Our study had several limitations. First, it was a retrospective study performed at a single, tertiary referral center, and selection bias was possible in the cohort patients. Second, the diversity of the CT and MR findings prevented them from being categorized according to our usual classification of extra-pulmonary tumor of the thorax, and morphologic evaluation on CT and MR may be subjective. However, we tried to compare radiologic findings between the tumor recurrence or progression and no recurrence or stable disease. The statistical significance was marginal in our study between 2 groups due to the uncommon disease. A larger sample size through multicenter study would be helpful for statistical analysis to compare recurrence and no recurrence groups. Finally, the number of FDG PET studies was relatively small. Nevertheless, the strengths of the study include the large number of patients in a single ethnic group, and providing the detailed descriptions of the CT and MR features, with a focus on the specific inner and outer morphology of the tumor. We also tried to clarify the FDG PET findings of the tumor.
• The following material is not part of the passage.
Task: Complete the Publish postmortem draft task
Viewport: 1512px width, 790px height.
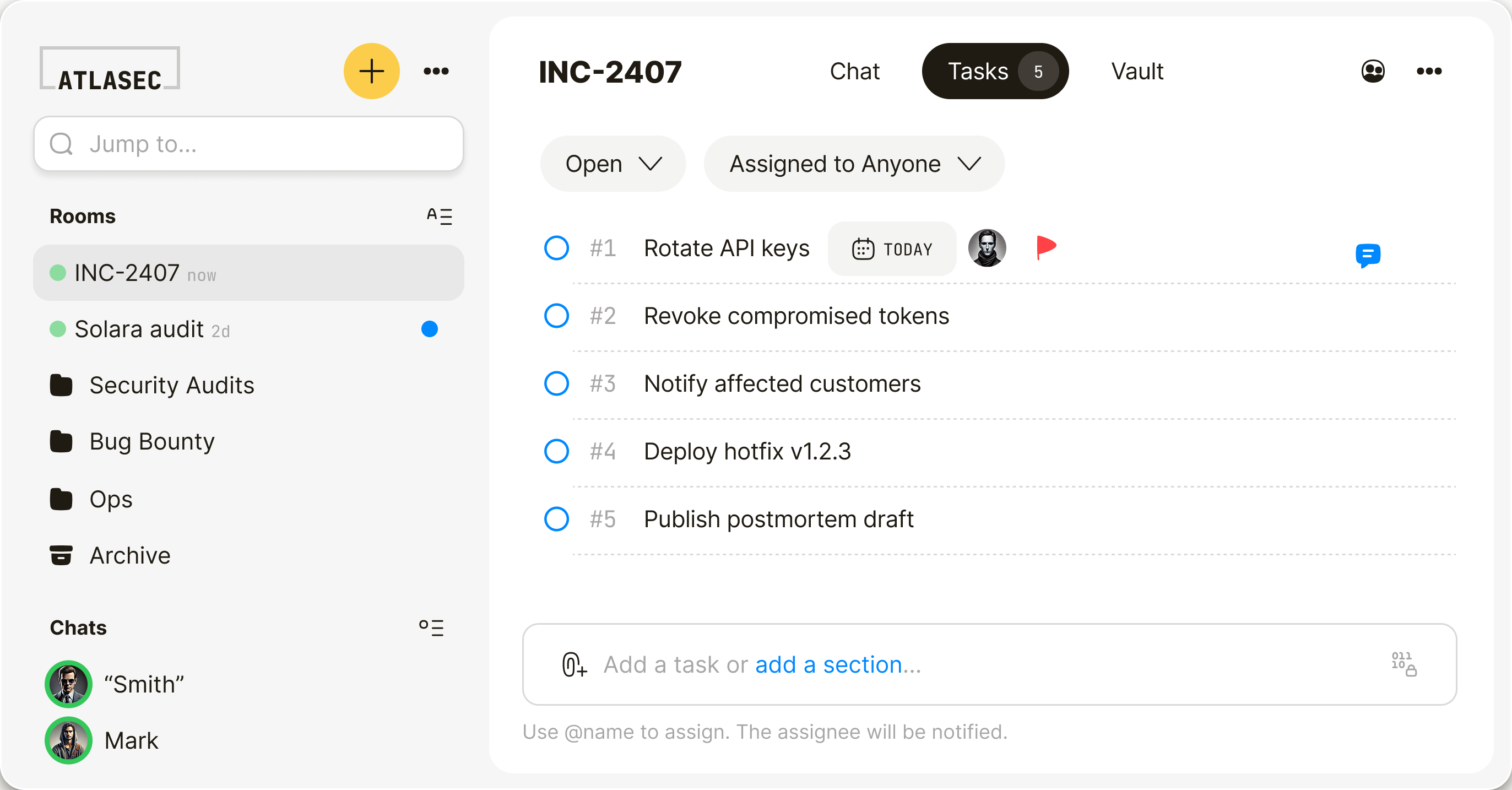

In summary, desmoid-type fibromatosis should be considered especially in middle-aged women with a palpable mass with CT and MR features pointing to an extra-pulmonary tumor, especially in the chest wall, with a well-defined margin, lobulated contour, and presence of a rim of surrounding fat on cross-sectional images. Desmoid-type fibromatosis shows mild and homogeneous enhancement on CT, strong heterogeneous enhancement with nonenhancing lower SI bands or signal void on enhanced MR, and moderately hypermetabolic on FDG PET. Partially ill-defined margin of the tumor is the only predictor of recurrence or progression on preoperative cross-sectional images. Observation of the margin of the tumor on initial presentation and on recurrence is important for the radiologists to estimate the likelihood of recurrence.

CONCLUSIONS

Knowledge regarding the radiological findings of desmoid-type fibromatosis on CT, MR, and FDG PET will help make a correct diagnosis. Tumors with partially ill-defined margins have a tendency to recur or progress.

Footnotes

Abbreviations: CT = computed tomography, FDG PET = 18F-fluorodeoxy glucose positron emission tomography, maxSUV = maximum standardized uptake value, MR = magnetic resonance.

HX and HJK contributed equally to this work.

The authors have no funding and conflicts of interest to disclose.